**COMPLETE THE FOLLOWING**
1) Answer these from the basement drain thread:
(a) How old is the home that Kathy Dillard bought?
(b) According to Moxie's reply, what should the line be hooked up to drain to?
(c) What is the only system Kathy Dillard's rural home has?
2) Pick up the basement drain thread after its final reply and continue it.

**EXCERPT TO READ**
Asked on May 15, 2014

Basement Drain pipe connected to a French drain?

Kathy Dillard
by Kathy Dillard
Hi i recently bought a 40 year old home and our basement laundry sink was always clogging up so we dug up the basement drain pipe from outside and found out it was connected to a white PVC pipe with holes "French Drain" i believe there were lots of gravel and landscaping fabric around.
When we cleaned out the pipe there were lots of greasy sludge and sewage smell because our upstairs kitchen sink is connected to the basement drain, Before I cover things up do you think this is a good way of draining water away and hoping it never clogs up again? or is there a better method.
  5 answers
  • Moxie Moxie on May 16, 2014
    If you had an FHA loan/and inspection and purchased the home with the understanding the home was up to code you may have grounds to seek restitution from the previous Owner. This drain type would not be considered in accordance with code anywhere that I know of in the US because chemical contaminants from the sink drain can get into the ground/water table. This line should be hooked up to drain to a sanitary line (city utilities) or leach bed system; whichever you have. To keep it quite, the alternative may be to add some clean out fittings to the line so you can maintain the line clear without digging it up.
  • all gray water needs to be sent to the septic or sewer system. Only clean fresh ground water is allowed to drain into the floor pipe water control system. Dig out the pipes, replace them around the edge of the basement as they most likely now are fully plugged with grease and lint from washing machine. Not doing so will cause your interior water control system to fail. Install proper pump system if necessary and drain to sanitary drain as required in your area.
    • See 1 previous
    • @Kathy Dillard You can only connect to the septic if the drain line is higher than the tank inlet pipe. If its not, you need to install a pump unit which is much like a sump pump that is designed to pump the water up high enough to allow it to properly flow. If your future plans has anything to do with black water (sewage) then get a sewage pump installed into the floor and have it professionally connected to the drain system.
  • Kathy Dillard Kathy Dillard on May 16, 2014
    Thank you for your replies i was thinking the same thing when we dug it out it just didn't seem right. I live in a rural area so the only system we have is a septic tank which is connected to all wash rooms, but then that drain is in the other end of the home. I might have to have a talk with the home inspector he said everything was connected to the septic tank and in working order.

**LISTING**
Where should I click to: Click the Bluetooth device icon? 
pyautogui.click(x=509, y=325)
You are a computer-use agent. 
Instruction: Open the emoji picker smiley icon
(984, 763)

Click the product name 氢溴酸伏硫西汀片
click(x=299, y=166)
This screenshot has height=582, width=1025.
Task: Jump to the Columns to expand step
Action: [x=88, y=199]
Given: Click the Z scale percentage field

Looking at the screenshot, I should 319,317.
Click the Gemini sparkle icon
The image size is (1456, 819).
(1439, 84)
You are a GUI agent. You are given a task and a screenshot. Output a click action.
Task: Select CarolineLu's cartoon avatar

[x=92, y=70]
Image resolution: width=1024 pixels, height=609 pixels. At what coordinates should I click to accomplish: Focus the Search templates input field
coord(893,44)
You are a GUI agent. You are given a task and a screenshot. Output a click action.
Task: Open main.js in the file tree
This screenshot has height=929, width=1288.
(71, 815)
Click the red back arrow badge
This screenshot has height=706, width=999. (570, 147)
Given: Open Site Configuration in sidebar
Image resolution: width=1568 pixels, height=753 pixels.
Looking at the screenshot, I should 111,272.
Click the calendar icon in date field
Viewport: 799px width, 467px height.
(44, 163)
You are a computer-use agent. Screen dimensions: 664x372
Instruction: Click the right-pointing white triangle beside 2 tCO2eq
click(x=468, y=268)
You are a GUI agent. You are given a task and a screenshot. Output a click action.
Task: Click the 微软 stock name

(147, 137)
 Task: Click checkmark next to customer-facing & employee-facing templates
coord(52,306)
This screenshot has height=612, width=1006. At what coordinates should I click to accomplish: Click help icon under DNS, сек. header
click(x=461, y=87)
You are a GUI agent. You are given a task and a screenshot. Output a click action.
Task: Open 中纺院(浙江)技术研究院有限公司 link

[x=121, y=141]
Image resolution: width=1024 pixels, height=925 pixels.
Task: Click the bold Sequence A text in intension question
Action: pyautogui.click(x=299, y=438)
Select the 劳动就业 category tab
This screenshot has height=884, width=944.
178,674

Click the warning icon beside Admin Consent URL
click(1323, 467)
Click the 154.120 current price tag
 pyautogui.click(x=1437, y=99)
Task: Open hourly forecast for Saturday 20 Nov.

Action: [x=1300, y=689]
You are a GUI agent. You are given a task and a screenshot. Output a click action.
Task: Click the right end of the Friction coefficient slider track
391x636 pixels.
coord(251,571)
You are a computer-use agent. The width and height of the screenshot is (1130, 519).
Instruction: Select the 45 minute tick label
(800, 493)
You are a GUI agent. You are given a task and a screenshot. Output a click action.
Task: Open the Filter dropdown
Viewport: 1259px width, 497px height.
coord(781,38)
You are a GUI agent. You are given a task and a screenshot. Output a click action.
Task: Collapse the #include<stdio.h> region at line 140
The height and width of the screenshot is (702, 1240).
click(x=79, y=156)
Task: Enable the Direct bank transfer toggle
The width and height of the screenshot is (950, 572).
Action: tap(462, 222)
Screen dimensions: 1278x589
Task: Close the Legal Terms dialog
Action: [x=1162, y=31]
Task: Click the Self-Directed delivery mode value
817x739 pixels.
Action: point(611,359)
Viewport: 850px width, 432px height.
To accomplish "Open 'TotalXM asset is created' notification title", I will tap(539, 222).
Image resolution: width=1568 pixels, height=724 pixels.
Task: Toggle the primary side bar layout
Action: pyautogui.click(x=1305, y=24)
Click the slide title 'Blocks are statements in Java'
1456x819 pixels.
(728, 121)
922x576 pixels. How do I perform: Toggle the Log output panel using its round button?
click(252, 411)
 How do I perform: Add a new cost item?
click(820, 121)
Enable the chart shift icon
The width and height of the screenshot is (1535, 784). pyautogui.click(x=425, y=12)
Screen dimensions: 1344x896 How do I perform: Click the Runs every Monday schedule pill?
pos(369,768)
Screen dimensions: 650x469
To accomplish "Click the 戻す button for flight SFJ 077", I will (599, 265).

**ANSWERS PER TASK**
1)
(a) 40 years old.
(b) A sanitary line (city utilities) or a leach bed system, whichever the home has.
(c) A septic tank.

2)
    • Shelly Martin Damico Shelly Martin Damico on Jun 07, 2018

      Hi Kathy, is it a septic system or a cesspool? They are all correct with gray water needing to be sent to the sewer line, but that may be what they did by sending it to the cesspool/leach area. Cast iron pipes are most most commonly used to with stand ground elements. I also agree that it the plumbing was improperly connected your home inspector should have made it know to you at that time. I am actually here looking for help with my dilemma, I too have a musty smell that is in my back room only, it just started about 2 weeks ago and I think it's getting worse. I have a sump pump in my basement that is connected directly to a french drain that forces the water up through pvc pipes that run though my garage and then it goes outside into a french drain that runs under a very large pine with very big roots, and is supposed to exit at the end of the stone wall. I checked the exit and it's only rocks/dirt and very dry. I tried to look inside and it appears clogged. I believe the tree roots have strangled the pipe so I started digging the pipe up at the foundation and it seems fine so far. I realize it's clogging somewhere with in the line but it isn't close to the house, so now I wonder is that the cause? I also had a new roof installed almost a year ago and now I am wondering if the musty smell is due to poor or lack of flashing work done around my chimney. If anyone is able to help me figure this out or suggest a 3rd possibility or suggestions maybe?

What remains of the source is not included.